Her sufferings were terrible. Convulsions and fainting-fits followed each other in swift succession, and it was evident that her end was near. The news of her fatal illness excited the deepest sympathy and sorrow throughout England and France, and bulletins of her condition were issued every day. Pending the arrival of her own physician, Dr. Belluomini, from London, she had been bled while in a fainting-fit by two local practitioners. When she recovered her senses, she said, “I am a slain woman, for they have bled me!” She died on September 23, 1836, and De Beriot’s name was the last word that parted her pallid lips.
The death of this great and idolized singer produced a painful shock throughout Europe, and was regarded as a public calamity, for she had been as much admired and beloved as a woman as she was worshiped as an artist. Her remains, first interred in Manchester, were afterward removed by her husband to Brussels, where he raised a circular memorial chapel to her memory at Lacken. Her statue, chiseled in white marble by Geefs, represents her as Norma, and stands in the center, faintly lit by a single sunbeam admitted from a dome, and surrounded by masses of shadow. “It appears,” says the Countess de Merlin, “like a fantastic thought, the dream of a poet.”
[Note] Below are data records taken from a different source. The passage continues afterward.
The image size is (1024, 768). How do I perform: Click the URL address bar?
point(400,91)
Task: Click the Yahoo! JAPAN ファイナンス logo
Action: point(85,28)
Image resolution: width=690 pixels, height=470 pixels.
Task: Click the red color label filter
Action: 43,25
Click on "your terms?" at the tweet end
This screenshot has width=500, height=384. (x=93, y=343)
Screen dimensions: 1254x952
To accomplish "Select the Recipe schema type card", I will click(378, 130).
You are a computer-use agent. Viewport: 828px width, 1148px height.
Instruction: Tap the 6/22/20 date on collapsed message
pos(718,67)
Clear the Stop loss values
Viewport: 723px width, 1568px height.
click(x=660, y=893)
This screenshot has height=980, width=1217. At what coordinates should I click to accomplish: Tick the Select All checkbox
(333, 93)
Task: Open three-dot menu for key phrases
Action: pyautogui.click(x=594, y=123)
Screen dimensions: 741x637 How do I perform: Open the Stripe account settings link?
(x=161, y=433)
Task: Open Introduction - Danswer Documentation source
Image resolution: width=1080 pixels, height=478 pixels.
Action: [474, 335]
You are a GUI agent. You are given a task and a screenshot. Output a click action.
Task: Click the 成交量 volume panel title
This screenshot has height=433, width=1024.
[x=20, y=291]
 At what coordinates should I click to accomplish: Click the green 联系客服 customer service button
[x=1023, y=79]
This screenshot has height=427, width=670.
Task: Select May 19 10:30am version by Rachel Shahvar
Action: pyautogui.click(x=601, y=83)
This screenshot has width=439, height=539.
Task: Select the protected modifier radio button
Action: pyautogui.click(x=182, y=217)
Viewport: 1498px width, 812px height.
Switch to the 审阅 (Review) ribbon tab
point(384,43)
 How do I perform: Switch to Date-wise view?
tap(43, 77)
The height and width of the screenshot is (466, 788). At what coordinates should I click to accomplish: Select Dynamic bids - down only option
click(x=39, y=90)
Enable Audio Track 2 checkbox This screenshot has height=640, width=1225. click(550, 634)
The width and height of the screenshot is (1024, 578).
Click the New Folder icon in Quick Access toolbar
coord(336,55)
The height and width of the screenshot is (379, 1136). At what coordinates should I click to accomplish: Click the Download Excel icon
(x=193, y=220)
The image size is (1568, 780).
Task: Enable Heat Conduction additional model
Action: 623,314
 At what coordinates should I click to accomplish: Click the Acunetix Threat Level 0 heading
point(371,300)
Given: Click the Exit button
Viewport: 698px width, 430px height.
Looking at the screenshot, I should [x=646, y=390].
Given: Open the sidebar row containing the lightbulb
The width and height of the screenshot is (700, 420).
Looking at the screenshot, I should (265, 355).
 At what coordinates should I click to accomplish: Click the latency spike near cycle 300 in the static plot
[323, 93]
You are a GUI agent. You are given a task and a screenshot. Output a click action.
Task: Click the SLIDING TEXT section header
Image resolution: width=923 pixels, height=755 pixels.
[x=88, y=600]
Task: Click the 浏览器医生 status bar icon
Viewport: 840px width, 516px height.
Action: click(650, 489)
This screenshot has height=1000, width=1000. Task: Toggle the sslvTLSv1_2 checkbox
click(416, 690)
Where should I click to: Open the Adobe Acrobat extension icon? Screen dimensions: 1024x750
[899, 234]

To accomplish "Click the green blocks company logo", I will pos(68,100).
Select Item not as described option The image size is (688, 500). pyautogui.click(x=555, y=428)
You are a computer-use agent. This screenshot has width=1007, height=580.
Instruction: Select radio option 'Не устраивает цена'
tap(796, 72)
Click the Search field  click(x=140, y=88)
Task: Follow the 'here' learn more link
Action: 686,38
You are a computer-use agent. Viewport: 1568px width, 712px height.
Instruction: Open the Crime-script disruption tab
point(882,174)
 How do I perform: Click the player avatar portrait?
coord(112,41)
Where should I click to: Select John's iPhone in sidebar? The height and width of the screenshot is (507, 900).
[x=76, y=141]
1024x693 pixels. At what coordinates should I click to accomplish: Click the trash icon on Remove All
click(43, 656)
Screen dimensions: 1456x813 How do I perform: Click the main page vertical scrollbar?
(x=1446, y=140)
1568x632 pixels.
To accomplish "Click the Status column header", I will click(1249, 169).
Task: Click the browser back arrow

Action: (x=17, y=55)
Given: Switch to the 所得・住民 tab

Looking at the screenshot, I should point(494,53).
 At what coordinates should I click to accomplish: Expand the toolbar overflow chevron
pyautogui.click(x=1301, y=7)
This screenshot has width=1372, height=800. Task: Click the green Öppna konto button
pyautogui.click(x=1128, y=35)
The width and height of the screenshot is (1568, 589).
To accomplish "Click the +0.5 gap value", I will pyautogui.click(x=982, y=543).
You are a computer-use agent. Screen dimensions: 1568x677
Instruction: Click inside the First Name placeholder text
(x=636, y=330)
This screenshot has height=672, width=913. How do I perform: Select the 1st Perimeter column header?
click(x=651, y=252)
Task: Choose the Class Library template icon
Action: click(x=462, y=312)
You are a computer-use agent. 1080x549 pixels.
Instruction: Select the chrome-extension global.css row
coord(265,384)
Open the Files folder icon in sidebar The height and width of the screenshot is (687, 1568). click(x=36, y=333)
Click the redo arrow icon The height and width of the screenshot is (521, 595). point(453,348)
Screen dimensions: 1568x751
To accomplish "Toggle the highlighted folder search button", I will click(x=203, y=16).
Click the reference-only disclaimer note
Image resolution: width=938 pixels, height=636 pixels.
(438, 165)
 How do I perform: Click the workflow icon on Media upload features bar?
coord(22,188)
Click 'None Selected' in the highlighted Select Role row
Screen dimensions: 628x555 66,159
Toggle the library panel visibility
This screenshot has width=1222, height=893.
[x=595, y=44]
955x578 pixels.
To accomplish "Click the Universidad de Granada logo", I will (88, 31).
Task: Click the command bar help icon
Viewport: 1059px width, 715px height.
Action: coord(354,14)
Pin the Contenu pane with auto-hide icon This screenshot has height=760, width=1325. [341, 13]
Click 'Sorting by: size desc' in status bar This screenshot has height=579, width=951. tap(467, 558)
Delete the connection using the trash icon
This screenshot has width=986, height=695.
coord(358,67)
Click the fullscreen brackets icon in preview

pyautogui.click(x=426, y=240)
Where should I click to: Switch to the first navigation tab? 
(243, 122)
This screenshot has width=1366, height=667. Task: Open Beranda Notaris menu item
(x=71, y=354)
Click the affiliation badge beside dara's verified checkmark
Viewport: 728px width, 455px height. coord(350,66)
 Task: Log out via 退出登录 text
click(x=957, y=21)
Maria Malibran was unquestionably one of the most gifted and remarkable women who ever adorned the lyric stage. The charm of her singing consisted in the peculiarity of the timbre and the remarkable range of her voice, in her excitable temperament, which prompted her to execute the most audacious improvisations, and in her strong musical feeling, which kept her improvisations within the laws of good taste. Her voice, a mezzo-soprano, with a high soprano range superadded by incessant work and training, was in its middle register very defective, a fault which she concealed by her profound musical knowledge and technical skill. It was her mind that helped to enslave her hearers; for without mental originality and a distinct sort of creative force her defective voice would have failed to charm, where in fact it did provoke raptures. She was, in the exact sense of a much-abused adjective, a phenomenal singer, and it is the misfortune of the present generation that she died too young for them to hear.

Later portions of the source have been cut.